- **The task**:
The records follow. Transcribe only the lines from the line containing "Viewport: 932px width, 643px height." through the end, both ends included, and leave out the pictures.

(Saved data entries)
>>>>>
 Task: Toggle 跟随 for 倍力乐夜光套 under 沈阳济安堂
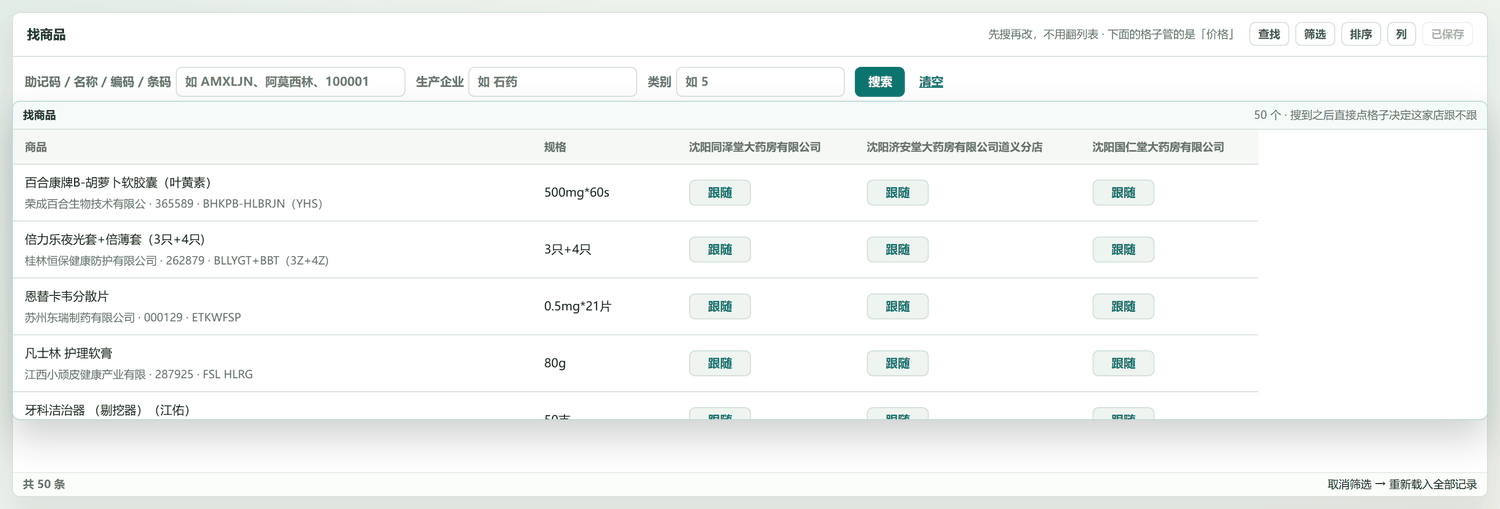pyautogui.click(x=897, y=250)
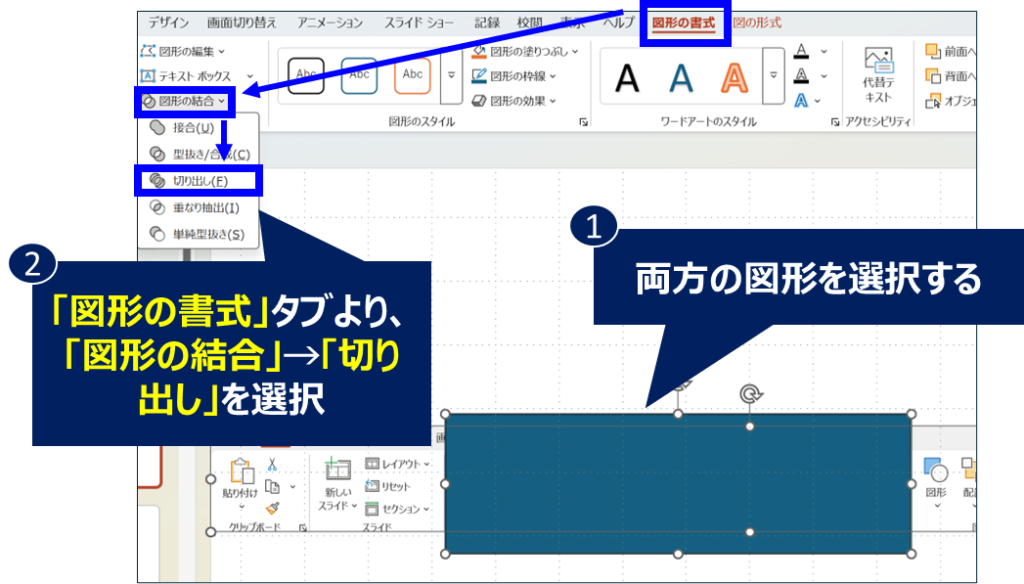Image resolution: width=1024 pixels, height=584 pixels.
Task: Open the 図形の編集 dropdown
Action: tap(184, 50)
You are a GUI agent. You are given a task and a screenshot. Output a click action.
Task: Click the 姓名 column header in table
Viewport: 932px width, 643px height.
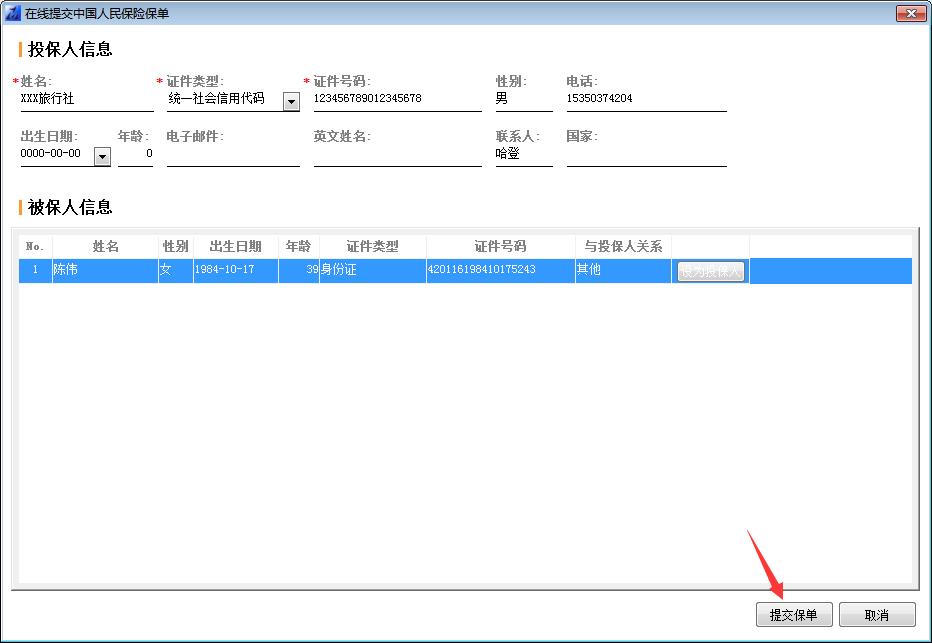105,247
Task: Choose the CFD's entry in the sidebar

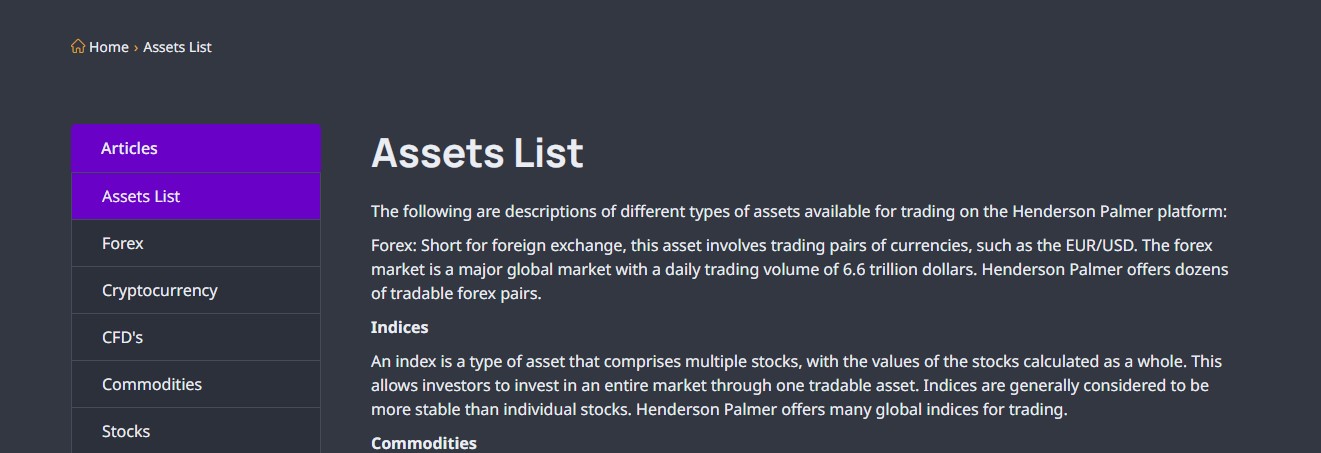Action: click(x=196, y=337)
<<<<<
- **Solution below**:
Viewport: 932px width, 643px height.
105,247
Task: Choose the CFD's entry in the sidebar

Action: click(x=196, y=337)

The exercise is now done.